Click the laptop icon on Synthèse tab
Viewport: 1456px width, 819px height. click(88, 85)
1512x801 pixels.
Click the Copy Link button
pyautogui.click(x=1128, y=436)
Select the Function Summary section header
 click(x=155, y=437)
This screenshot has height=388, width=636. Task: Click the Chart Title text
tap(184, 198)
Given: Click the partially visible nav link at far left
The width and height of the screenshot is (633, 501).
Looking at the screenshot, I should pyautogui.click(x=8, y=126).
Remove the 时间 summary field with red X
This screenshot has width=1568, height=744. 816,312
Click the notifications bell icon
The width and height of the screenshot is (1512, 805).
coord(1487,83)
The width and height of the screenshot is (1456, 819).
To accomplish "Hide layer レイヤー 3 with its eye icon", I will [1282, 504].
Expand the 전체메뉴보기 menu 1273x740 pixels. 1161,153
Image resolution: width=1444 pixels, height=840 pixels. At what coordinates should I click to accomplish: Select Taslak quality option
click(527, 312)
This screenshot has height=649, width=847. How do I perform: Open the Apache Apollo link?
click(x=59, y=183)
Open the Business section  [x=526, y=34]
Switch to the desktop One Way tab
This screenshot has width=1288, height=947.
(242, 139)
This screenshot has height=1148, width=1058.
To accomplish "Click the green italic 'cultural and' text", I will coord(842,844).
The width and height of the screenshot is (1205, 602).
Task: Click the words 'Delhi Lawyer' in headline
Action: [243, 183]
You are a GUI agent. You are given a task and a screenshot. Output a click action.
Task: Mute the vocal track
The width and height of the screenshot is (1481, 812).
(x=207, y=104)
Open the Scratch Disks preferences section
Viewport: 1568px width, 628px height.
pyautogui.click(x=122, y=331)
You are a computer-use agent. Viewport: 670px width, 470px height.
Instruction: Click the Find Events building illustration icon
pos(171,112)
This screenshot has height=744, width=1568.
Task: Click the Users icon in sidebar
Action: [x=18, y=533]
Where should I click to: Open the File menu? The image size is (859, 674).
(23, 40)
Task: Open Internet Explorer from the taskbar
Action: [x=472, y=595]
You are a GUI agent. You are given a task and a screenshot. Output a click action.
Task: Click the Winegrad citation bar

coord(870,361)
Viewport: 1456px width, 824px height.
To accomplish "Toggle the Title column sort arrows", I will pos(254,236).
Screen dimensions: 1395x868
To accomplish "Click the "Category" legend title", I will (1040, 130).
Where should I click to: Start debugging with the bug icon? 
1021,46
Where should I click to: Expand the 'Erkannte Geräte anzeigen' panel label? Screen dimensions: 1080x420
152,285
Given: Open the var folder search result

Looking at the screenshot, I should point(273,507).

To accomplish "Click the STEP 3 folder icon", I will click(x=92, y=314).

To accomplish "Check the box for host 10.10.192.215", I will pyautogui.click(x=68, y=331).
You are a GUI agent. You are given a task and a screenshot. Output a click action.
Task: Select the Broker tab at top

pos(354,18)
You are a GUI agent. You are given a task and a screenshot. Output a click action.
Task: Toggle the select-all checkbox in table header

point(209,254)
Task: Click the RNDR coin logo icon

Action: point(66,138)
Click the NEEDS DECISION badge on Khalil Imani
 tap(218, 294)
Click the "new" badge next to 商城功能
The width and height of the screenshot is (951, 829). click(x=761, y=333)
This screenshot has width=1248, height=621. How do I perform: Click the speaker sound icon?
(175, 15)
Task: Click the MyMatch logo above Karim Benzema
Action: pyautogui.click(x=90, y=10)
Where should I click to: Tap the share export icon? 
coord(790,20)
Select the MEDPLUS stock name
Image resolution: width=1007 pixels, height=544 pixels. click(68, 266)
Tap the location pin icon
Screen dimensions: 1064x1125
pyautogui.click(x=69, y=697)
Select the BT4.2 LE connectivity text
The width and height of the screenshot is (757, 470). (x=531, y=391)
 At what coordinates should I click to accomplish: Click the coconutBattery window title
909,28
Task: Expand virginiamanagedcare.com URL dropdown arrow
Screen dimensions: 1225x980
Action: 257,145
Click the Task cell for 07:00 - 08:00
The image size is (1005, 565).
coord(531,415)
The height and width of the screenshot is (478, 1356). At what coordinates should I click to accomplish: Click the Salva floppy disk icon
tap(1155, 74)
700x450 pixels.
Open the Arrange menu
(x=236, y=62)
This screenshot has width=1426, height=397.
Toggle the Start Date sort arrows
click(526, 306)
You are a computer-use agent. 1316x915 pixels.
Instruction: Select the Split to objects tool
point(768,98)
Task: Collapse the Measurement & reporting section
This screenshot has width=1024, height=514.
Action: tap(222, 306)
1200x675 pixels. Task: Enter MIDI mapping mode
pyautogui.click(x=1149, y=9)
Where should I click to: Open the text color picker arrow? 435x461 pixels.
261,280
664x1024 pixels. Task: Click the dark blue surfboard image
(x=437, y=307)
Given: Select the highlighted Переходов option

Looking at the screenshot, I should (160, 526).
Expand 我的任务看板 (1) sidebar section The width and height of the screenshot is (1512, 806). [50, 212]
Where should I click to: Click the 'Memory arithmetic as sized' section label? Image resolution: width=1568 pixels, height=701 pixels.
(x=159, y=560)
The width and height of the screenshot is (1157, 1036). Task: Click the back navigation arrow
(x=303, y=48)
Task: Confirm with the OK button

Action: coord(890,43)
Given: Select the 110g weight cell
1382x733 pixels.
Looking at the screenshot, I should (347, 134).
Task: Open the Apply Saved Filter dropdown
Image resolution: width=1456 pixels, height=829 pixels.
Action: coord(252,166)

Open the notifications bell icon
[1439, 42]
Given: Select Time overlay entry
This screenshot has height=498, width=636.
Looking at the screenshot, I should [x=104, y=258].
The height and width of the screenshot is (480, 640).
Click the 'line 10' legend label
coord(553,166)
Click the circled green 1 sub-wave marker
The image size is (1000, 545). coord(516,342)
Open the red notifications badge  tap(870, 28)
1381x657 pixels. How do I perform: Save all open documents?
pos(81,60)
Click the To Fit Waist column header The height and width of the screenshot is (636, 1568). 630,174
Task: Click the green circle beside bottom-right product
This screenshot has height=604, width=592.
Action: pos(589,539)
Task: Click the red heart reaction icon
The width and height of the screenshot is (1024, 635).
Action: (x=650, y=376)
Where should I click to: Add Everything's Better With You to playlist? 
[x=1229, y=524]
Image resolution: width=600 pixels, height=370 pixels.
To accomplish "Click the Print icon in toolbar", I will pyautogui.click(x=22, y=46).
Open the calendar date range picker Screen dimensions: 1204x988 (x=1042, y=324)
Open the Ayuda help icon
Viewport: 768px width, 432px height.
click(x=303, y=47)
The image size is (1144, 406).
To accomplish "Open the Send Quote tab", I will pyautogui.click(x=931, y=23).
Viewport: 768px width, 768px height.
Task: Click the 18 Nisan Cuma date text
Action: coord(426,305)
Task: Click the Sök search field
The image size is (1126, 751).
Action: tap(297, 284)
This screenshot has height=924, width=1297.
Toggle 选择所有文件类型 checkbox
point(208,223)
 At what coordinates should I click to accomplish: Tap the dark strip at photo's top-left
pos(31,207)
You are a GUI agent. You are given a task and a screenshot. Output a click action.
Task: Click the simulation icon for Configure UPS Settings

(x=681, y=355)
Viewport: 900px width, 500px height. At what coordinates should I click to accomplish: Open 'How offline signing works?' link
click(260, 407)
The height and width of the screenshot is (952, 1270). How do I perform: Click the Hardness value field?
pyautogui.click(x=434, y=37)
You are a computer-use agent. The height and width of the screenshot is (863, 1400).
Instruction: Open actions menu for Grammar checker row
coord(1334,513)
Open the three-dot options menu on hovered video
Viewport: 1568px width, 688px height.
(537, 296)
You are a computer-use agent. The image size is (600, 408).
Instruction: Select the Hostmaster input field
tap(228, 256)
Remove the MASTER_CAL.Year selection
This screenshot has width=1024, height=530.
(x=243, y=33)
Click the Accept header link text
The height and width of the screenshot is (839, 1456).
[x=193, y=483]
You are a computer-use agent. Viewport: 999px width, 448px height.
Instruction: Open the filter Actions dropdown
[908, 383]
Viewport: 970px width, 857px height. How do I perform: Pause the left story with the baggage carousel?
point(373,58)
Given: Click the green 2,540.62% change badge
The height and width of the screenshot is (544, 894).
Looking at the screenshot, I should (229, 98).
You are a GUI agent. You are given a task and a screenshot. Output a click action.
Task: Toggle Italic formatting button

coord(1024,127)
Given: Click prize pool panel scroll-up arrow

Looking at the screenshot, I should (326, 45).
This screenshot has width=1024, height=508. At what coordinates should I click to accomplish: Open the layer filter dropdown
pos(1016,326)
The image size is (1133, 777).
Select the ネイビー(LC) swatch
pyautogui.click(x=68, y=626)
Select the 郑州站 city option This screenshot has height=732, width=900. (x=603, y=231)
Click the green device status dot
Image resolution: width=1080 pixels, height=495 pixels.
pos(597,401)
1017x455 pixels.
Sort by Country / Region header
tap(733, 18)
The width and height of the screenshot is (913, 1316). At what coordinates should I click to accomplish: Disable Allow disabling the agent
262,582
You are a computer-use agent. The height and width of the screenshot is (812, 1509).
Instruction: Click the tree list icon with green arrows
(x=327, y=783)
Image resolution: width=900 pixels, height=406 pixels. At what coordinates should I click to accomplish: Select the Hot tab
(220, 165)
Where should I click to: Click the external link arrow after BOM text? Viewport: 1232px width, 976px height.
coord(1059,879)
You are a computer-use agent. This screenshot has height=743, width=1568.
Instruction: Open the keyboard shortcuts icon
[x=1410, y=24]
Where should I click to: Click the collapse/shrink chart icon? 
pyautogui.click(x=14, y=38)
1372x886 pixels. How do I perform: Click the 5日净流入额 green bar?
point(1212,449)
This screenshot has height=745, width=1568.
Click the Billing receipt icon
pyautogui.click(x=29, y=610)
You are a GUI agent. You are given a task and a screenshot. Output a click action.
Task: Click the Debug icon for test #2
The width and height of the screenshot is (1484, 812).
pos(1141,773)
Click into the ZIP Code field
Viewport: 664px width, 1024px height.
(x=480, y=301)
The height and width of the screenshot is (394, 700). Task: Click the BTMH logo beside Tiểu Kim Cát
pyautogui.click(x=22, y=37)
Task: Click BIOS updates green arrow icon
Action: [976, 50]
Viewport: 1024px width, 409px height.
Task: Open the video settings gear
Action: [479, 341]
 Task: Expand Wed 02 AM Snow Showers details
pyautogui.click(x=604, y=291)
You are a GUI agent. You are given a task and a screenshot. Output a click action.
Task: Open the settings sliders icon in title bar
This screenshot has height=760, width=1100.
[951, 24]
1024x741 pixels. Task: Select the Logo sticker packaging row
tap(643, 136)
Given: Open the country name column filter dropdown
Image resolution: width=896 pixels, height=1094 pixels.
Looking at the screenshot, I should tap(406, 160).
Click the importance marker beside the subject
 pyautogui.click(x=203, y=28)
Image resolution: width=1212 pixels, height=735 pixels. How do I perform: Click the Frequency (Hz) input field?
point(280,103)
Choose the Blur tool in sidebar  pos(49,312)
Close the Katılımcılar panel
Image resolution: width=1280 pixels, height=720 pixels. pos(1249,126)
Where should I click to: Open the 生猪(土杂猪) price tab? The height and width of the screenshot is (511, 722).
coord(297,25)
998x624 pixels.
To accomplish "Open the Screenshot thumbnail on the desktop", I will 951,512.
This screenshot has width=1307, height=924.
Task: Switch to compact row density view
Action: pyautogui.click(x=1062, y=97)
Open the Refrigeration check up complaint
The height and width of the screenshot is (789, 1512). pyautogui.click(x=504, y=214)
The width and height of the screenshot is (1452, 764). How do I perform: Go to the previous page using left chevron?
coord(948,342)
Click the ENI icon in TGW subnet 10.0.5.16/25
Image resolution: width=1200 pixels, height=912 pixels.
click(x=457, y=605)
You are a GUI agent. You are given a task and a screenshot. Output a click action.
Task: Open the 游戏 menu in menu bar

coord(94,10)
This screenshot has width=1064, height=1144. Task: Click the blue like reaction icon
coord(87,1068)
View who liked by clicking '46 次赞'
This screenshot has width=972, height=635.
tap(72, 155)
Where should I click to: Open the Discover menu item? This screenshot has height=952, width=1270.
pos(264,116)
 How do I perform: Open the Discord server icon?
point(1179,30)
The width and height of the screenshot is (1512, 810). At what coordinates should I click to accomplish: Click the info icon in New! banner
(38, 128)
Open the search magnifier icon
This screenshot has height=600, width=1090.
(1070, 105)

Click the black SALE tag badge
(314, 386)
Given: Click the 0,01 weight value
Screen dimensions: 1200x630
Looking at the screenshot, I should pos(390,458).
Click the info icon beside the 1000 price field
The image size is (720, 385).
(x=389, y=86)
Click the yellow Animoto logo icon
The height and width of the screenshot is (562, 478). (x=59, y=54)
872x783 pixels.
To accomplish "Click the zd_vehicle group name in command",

____________________

Task statement: Please reproduce verbatim the data above, everything from the line containing "Close the Katılımcılar panel" down to the line containing "Action: pyautogui.click(x=1062, y=97)", with both of those lines included.

Final result:
Close the Katılımcılar panel
Image resolution: width=1280 pixels, height=720 pixels. pos(1249,126)
Where should I click to: Open the 生猪(土杂猪) price tab? The height and width of the screenshot is (511, 722).
coord(297,25)
998x624 pixels.
To accomplish "Open the Screenshot thumbnail on the desktop", I will 951,512.
This screenshot has width=1307, height=924.
Task: Switch to compact row density view
Action: pyautogui.click(x=1062, y=97)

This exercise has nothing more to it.